## EXERCISE PROMPT
The output must be exactly the lines from the "Given: Open the Settings tab" line through the end of the listing below, with no picture included.

---- RECORD SET

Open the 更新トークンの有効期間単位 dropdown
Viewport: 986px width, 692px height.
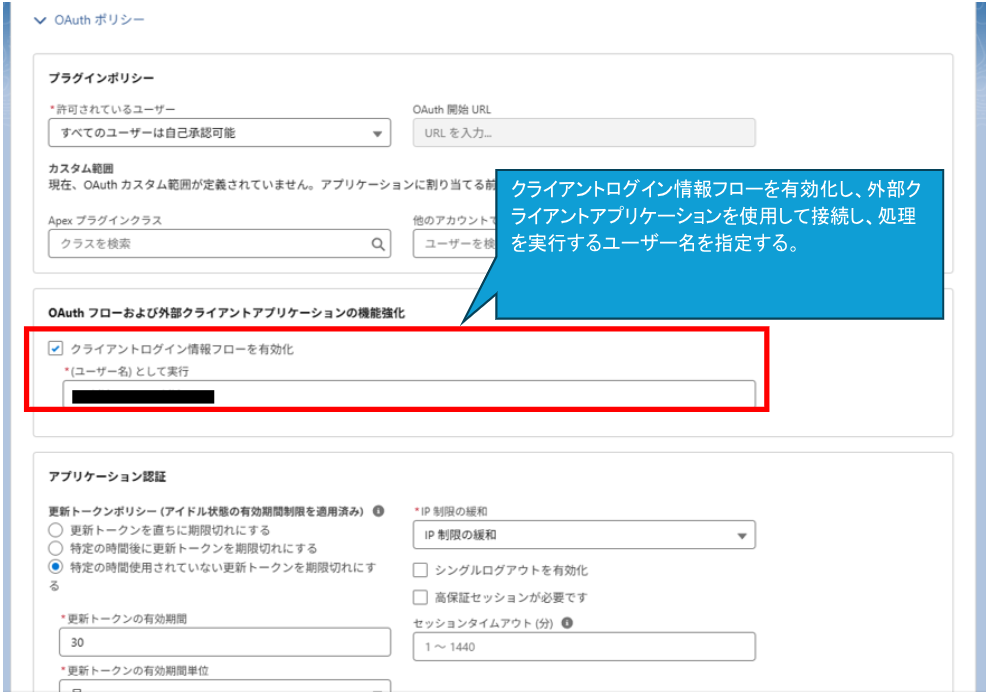point(224,686)
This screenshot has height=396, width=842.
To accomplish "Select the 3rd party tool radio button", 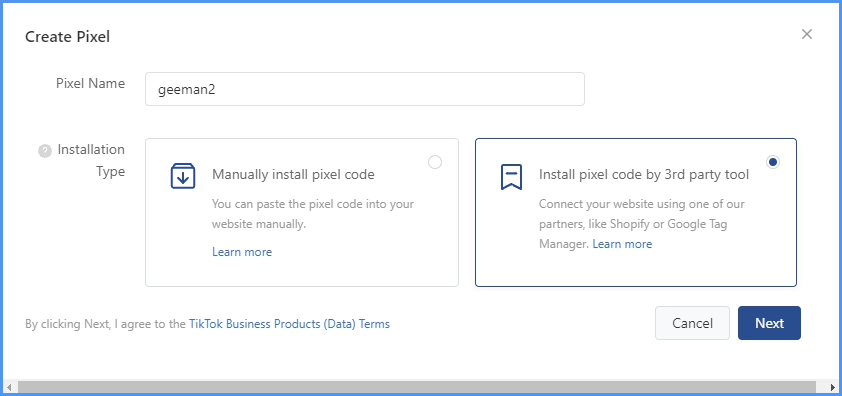I will pyautogui.click(x=773, y=162).
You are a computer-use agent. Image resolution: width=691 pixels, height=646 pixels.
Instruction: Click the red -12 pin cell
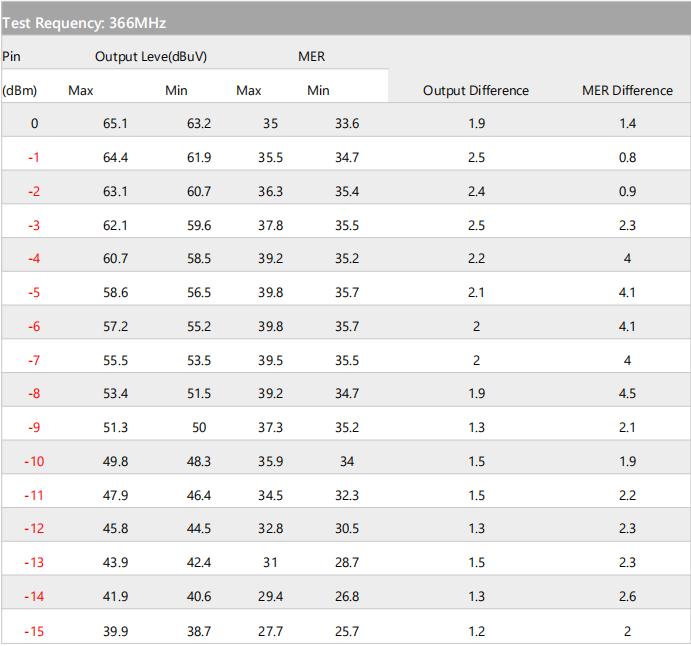click(34, 529)
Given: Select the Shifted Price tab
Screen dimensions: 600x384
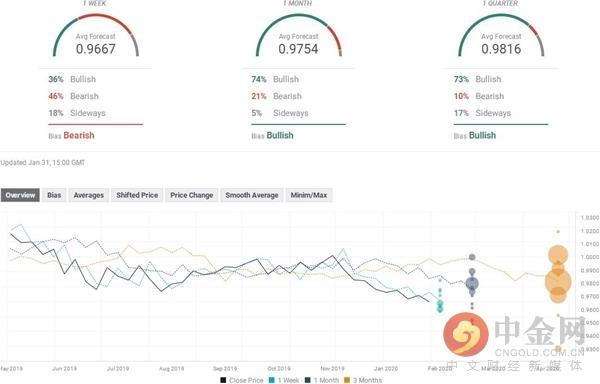Looking at the screenshot, I should (x=137, y=195).

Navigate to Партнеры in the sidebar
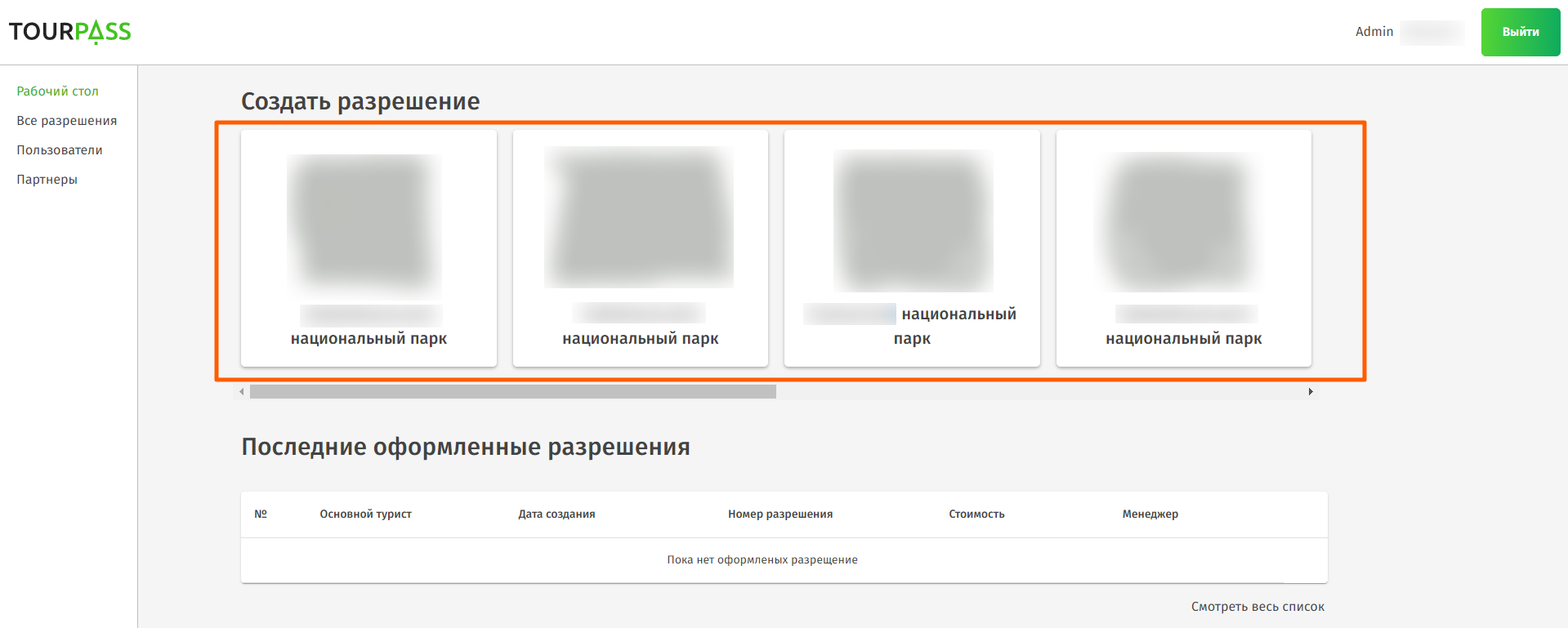47,180
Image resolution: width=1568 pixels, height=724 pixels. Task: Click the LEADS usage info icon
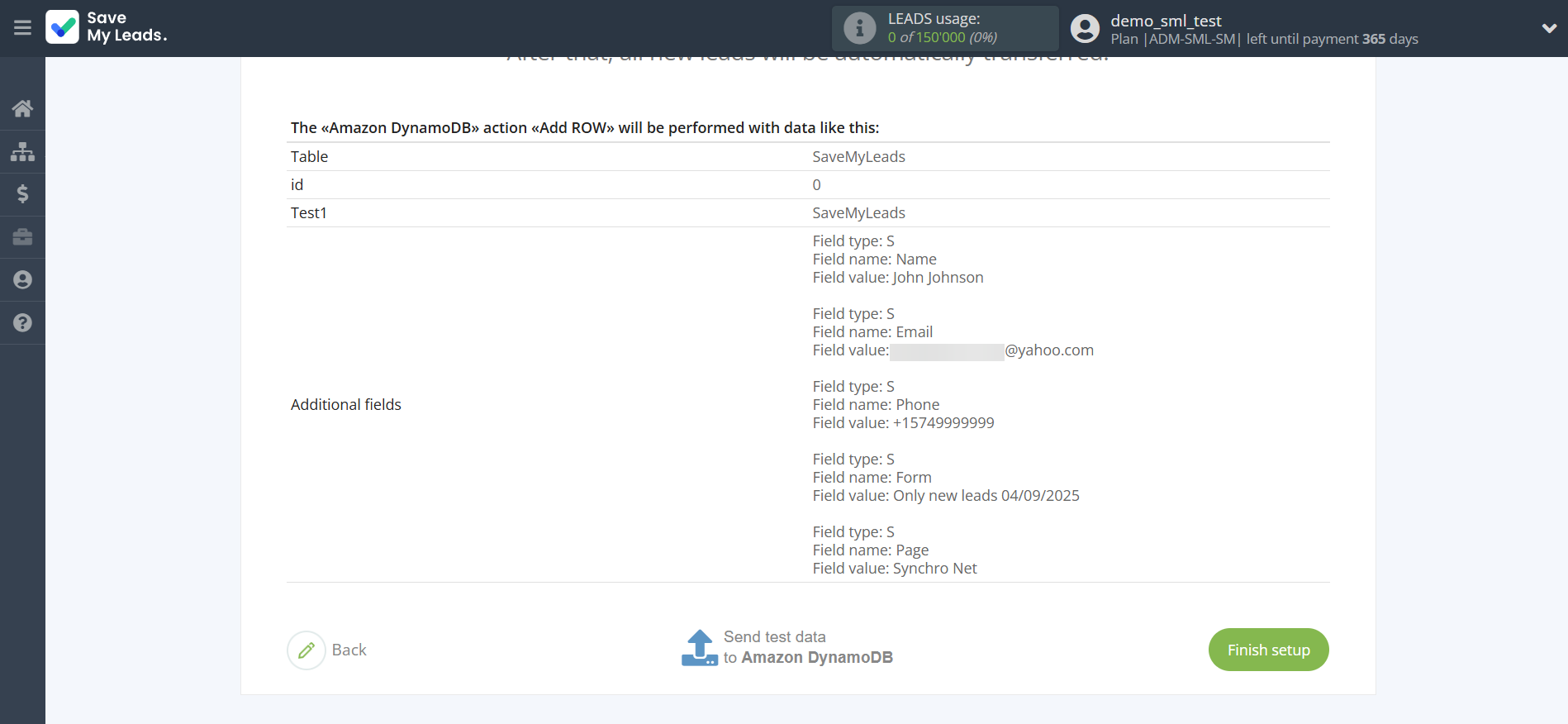coord(859,28)
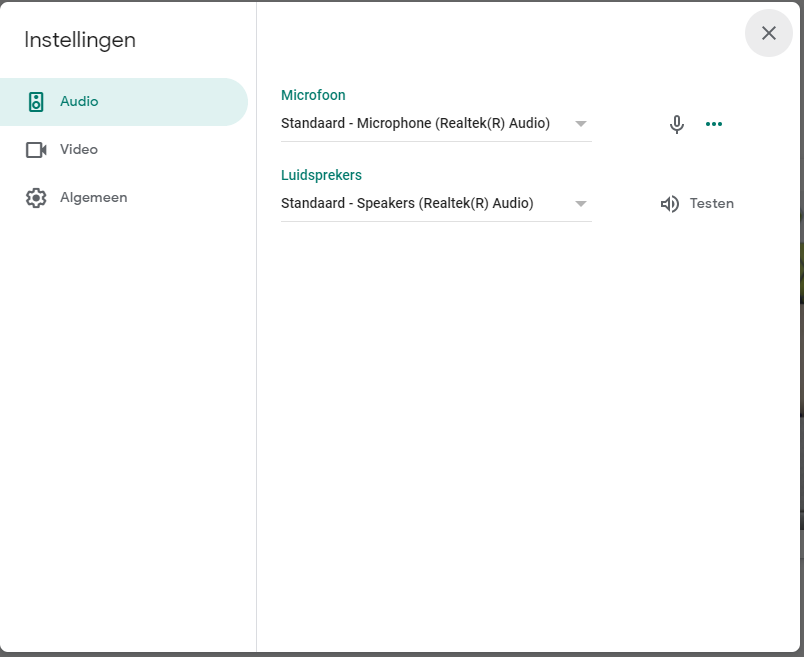Switch to the Video settings tab
Screen dimensions: 804x657
pyautogui.click(x=124, y=150)
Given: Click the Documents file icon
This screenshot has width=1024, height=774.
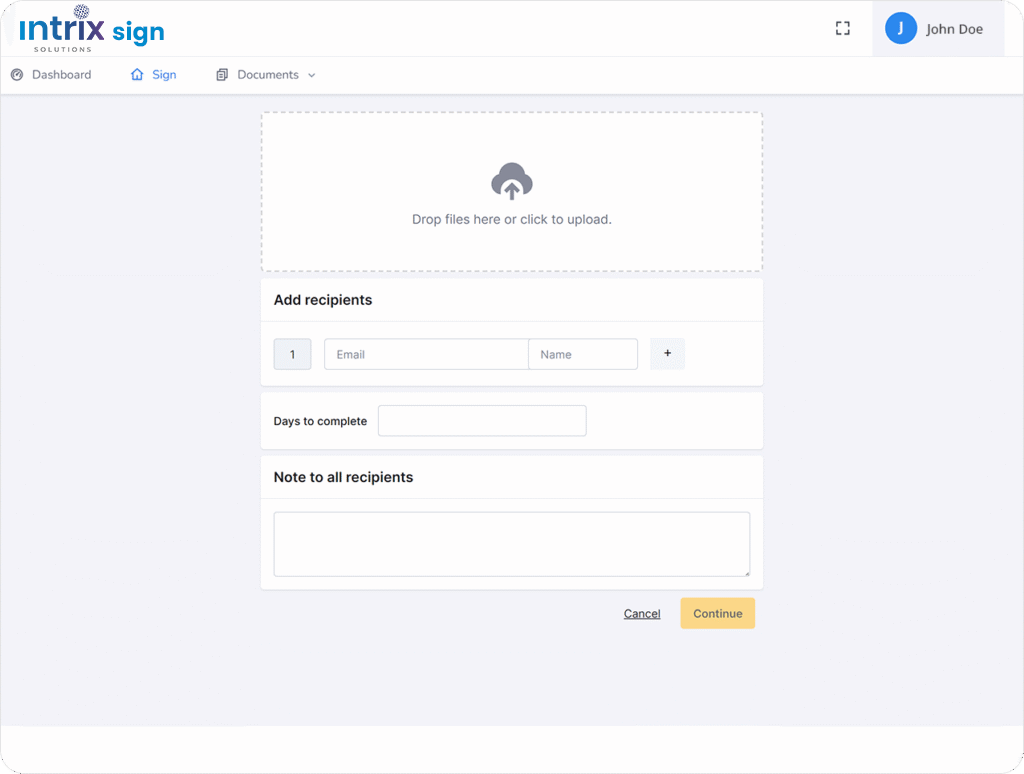Looking at the screenshot, I should pos(222,75).
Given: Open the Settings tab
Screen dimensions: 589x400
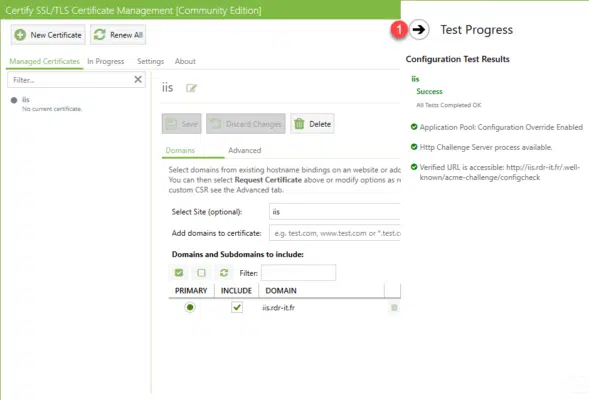Looking at the screenshot, I should [x=150, y=61].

--------

## SOLUTION TO THIS TASK
Given: Open the Settings tab
Screen dimensions: 589x400
Looking at the screenshot, I should [x=150, y=61].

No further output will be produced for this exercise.